The Zeta River Valley, or Bjelopavlići plain, merges in the southeast with the second significant flat lowland in Montenegro, the Zeta plain. Zeta plain stretches north of the Lake Scutari at elevation of 40 m (131 ft). The two plains are today the most densely populated areas of Montenegro, housing the two biggest Montenegrin cities, Podgorica and Nikšić.
The high mountains of Montenegro include some of the most rugged terrain in Europe. They average more than 2,000 m (6,562 ft) in elevation. Among notable peaks is Bobotov Kuk in the Durmitor mountain, which reaches 2,523 m (8,278 ft). The Montenegrin mountains were the most ice-eroded section of the Balkan Peninsula during the last glacial period.
Montenegros surface runoff in the north is carried away by the Lim and Tara river systems, which enter the Danube via the Drina River of Bosnia and Herzegovina. In southern Montenegro, streams flow toward the Adriatic Sea. Much of the drainage of the karstic region is not on the surface but travels in underground channels.
The largest lake in Montenegro and the Balkans is Lake Scutari. Known in Montenegro as Skadarsko Jezero, it lies near the coast and extends across the international border into northern Albania. It is 50 km (31 mi) long and 16 km (9.9 mi) wide, with a total surface area of 370 km2 (142.9 sq mi).

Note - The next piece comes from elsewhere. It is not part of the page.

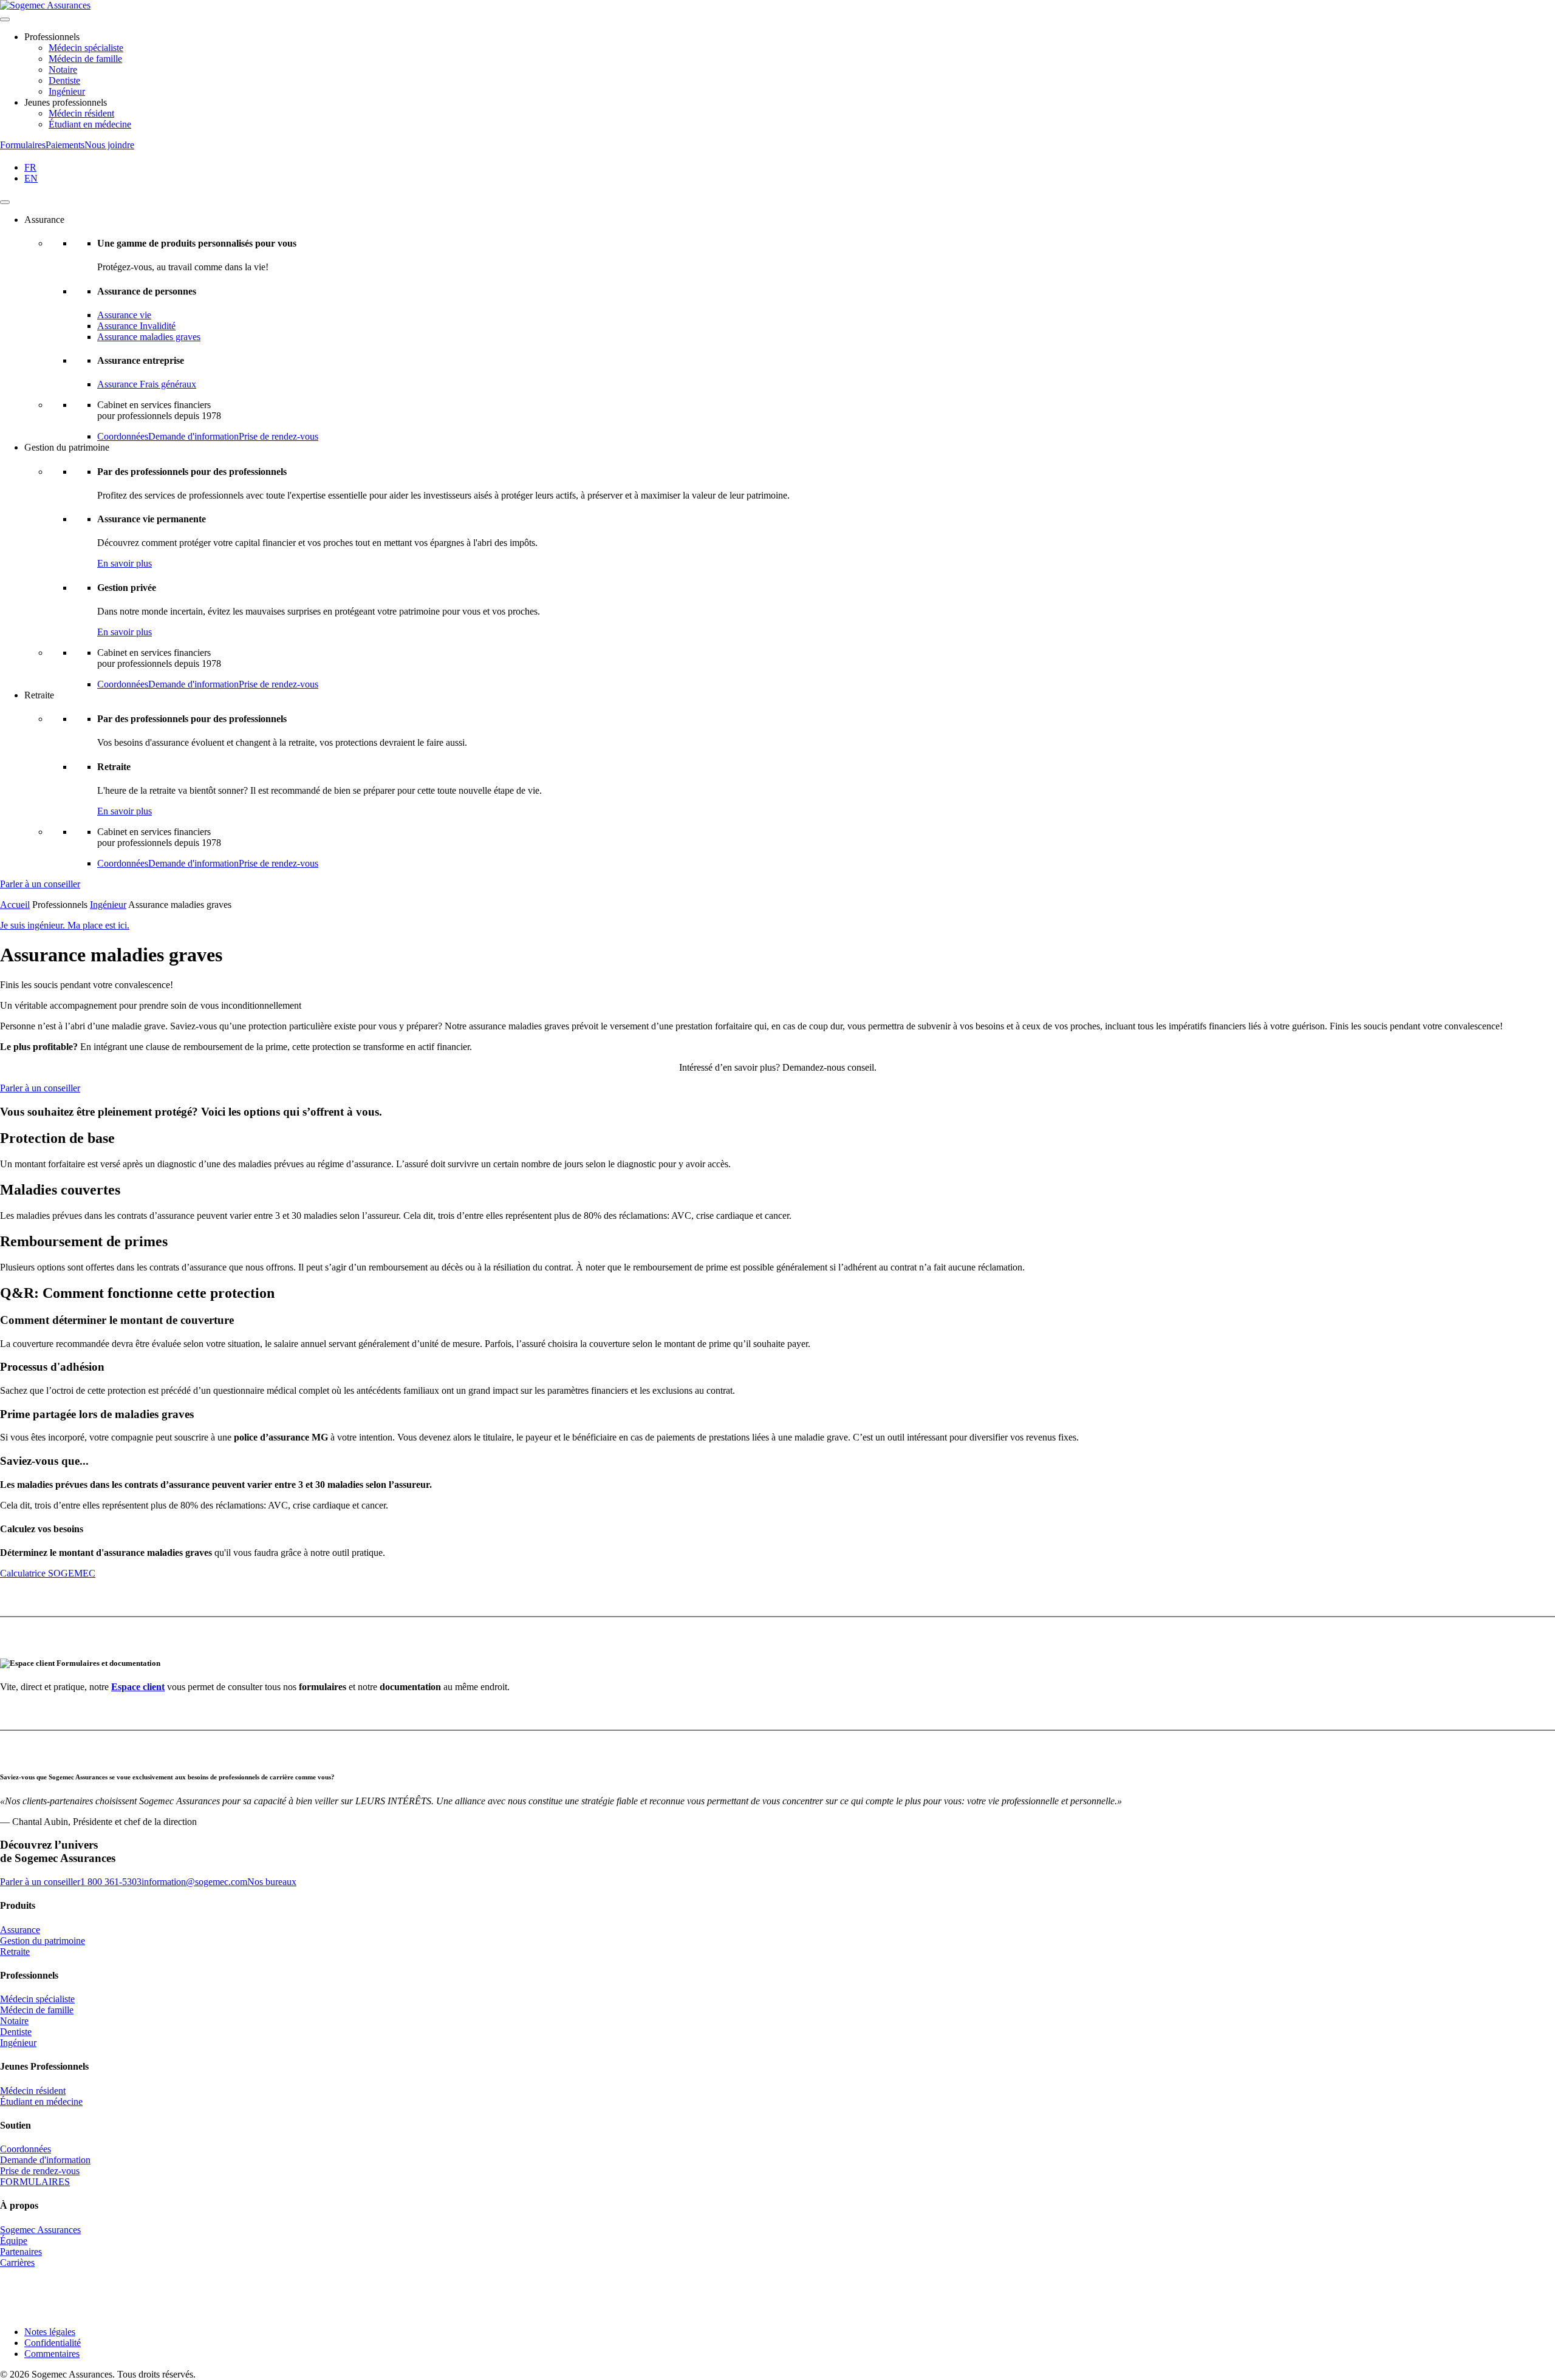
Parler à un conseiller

Some 60 percent lies within Montenegrin territory. The water body occupies a karstic polje depression that has a floor lying below sea level.

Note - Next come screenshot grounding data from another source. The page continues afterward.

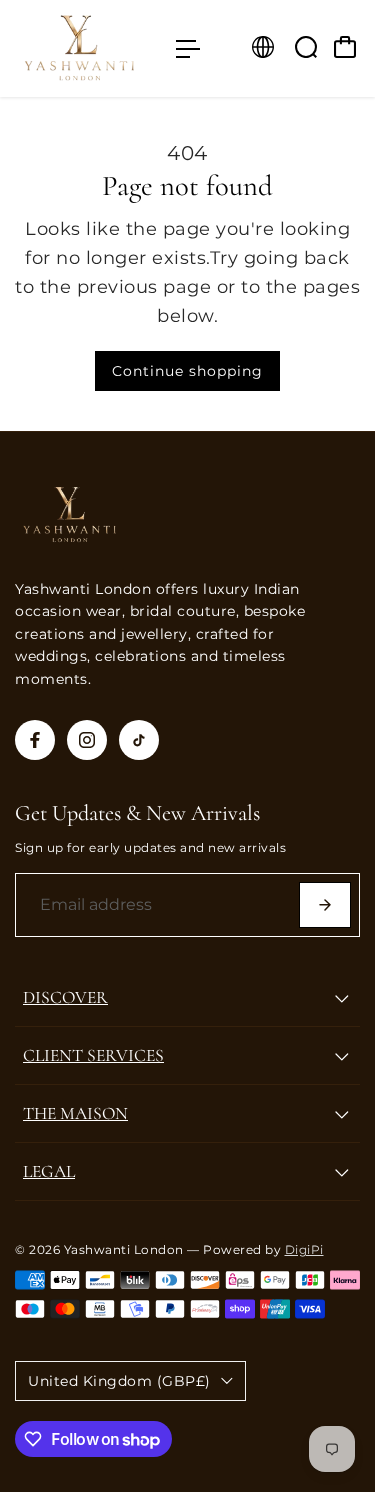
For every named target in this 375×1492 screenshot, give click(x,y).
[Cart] (345, 47)
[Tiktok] (139, 740)
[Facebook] (35, 740)
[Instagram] (87, 740)
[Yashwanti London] (85, 48)
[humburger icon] (188, 49)
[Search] (306, 47)
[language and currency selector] (263, 47)
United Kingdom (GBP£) (119, 1381)
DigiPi (304, 1250)
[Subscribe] (325, 905)
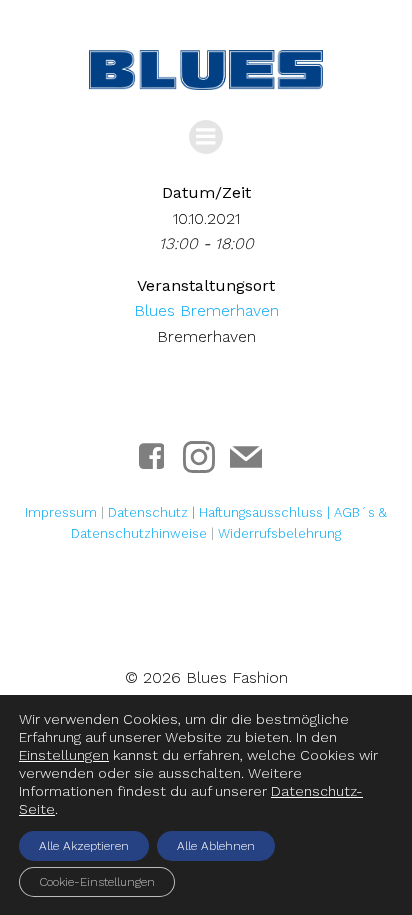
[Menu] (206, 137)
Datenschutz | (153, 512)
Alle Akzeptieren (84, 846)
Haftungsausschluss (263, 512)
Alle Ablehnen (216, 846)
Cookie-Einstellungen (97, 882)
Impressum (61, 512)
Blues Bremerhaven (206, 310)
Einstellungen (64, 755)
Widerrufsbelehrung (279, 533)
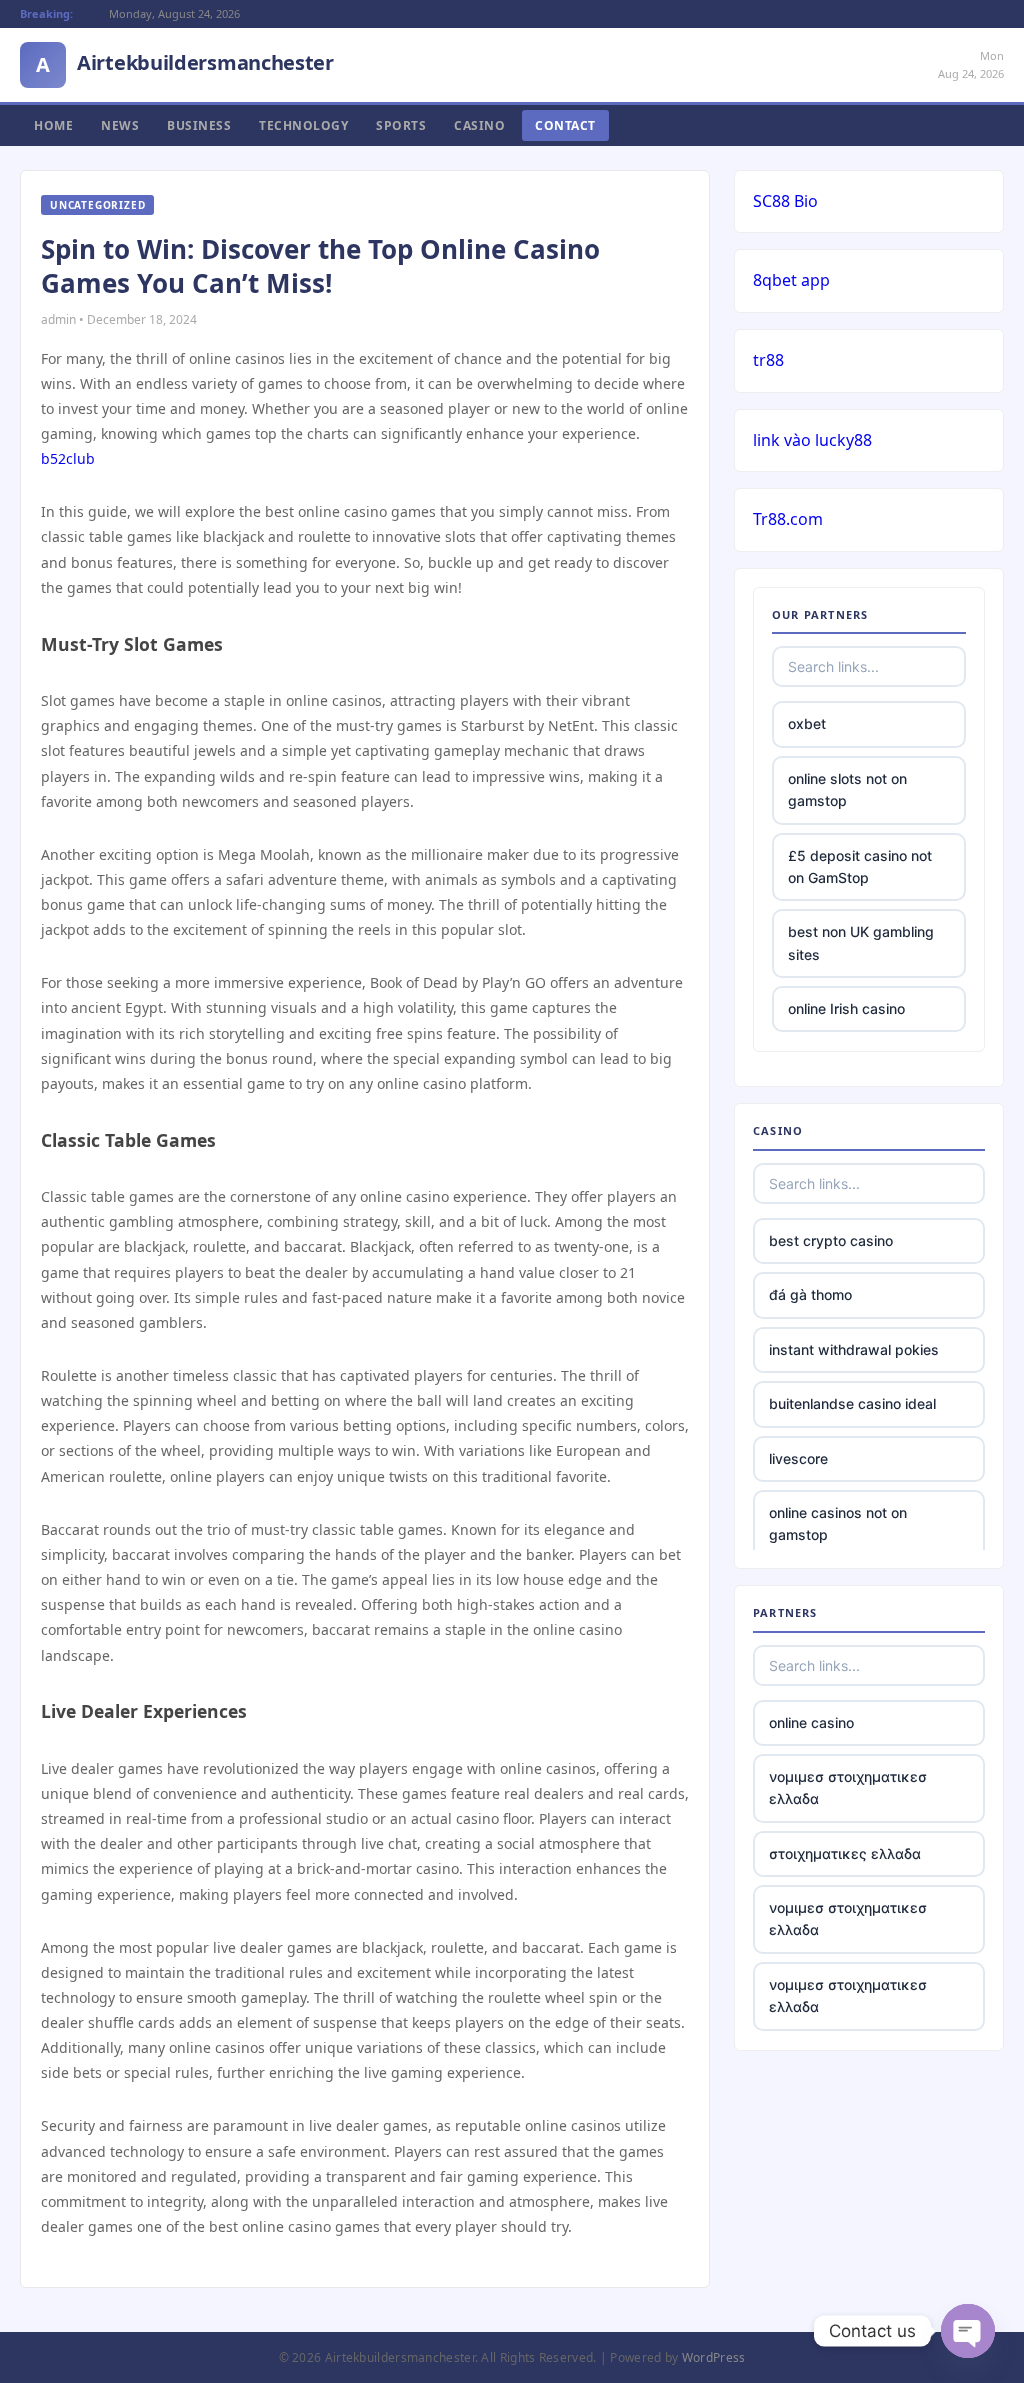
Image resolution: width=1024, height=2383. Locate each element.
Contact (565, 125)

Montenegros mountainous regions are noted for their numerous lakes.
Montenegros lower areas have a hotter Mediterranean climate, Temperature varies greatly with elevation. Some areas will experience a longer hot and dry summer with a mild/cool wet winter. Podgorica, lying near sea level, is noted for having the hottest July and August temperatures in Montenegro, averaging 33 °C (91.4 °F) and often reaching 47 °C (117 °F). Cetinje, in the karst at an elevation of 670 m (2,198 ft), has a temperature 5 °C (9 °F) lower at 22 °C (71.6 °F). January temperatures range from 8 °C (46.4 °F) at Bar on the southern coast to −3 °C (26.6 °F) in the northern mountains.

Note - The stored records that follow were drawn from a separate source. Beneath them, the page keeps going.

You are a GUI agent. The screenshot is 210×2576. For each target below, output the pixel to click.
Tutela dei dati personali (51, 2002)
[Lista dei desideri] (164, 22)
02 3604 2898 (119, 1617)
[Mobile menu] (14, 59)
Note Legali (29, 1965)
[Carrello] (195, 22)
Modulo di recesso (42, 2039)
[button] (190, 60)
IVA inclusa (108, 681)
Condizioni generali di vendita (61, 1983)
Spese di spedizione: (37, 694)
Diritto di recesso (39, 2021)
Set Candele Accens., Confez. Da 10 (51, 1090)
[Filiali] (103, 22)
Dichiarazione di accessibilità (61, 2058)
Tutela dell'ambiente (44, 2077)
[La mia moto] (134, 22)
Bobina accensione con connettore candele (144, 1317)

Montenegros mountainous regions receive the highest amounts of rainfall in Europe. Annual precipitation at Crkvice, in the Karst above the Bay of Kotor, is 4,928 mm (194 in), whist even on the coast it is around 3 metres (118 in), which in Eurasia north of the Himalayas is exceeded only on Japans Kii Peninsula, and in Podgorica it is around 1,600 millimetres (63 in), which shades Tōkyō and Seoul as the wettest capital in the world outside the tropics. Like most areas along the Mediterranean Sea, precipitation occurs principally during the cold part of the year, but in the higher mountains a secondary summer maximum is present. Snow cover is rare along the Montenegrin coast. It averages 10 days in karstic polje depressions and increases to 120 days in the higher mountains, where, like in southern Chile, the superabundant precipitation allows small glaciers although mean annual temperatures are well above 0 °C (32 °F).